The Government has made changes to the Low Pay Commission (LPC)’s remit for their 2012 report.
While stating clearly that the Government supports the NMW, it has asked the LPC to focus on certain matters in this year’s review. Given the high level of unemployment among the under 30s, the Government has asked the LPC to review the NMW in light of the position of young people in the labour market. As such, the most likely area for change is in relation to the minimum wage for apprentices and those entitled to the young workers (16 and 17 year olds) or development rate (18, 19 and 20 year olds) of the NMW.
As well as young people, the main concern for the LPC in preparing this year’s report is whether the NMW can be made simpler and more certain.

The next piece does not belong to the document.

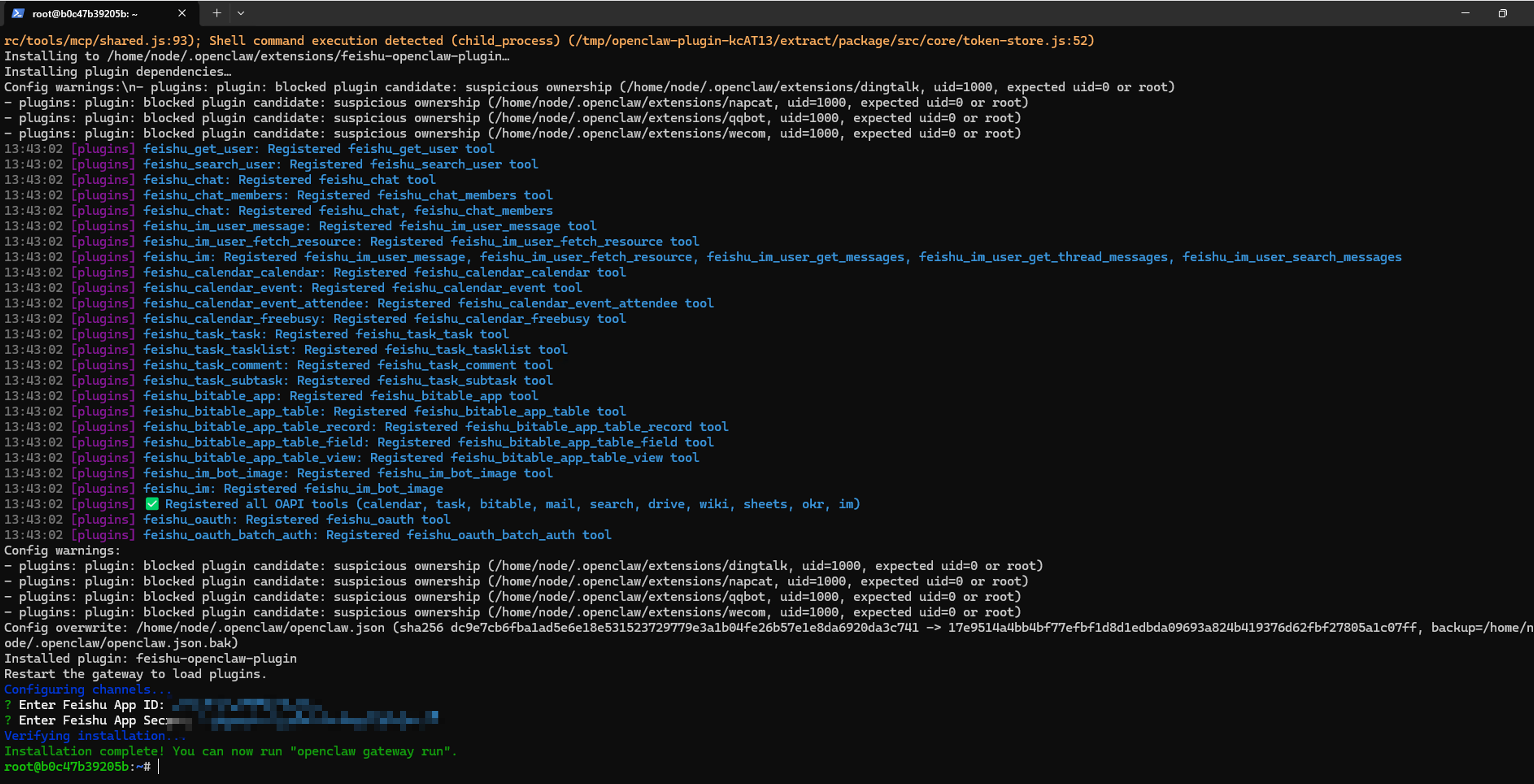The image size is (1534, 784).
Task: Click the "Restart the gateway to load plugins." line
Action: click(135, 674)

The remit notes that this may involve the removal of elements of the NMW, and it has been suggested that this may mean the abolition of the Agricultural Wages Board. Employers will no doubt welcome any move towards greater certainty as to future levels of NMW, as the new rates are currently only announced a year in advance.
The final LPC report for 2011-12 is not due until the end of February 2012 and we will keep you up to date with any developments. In the meantime, the NMW will rise on 1 October 2011 in line with the 2011 report when the standard rate will increase to £6.08 per hour, the development rate to £4.98 per hour and the young workers rate to £3.68 per hour.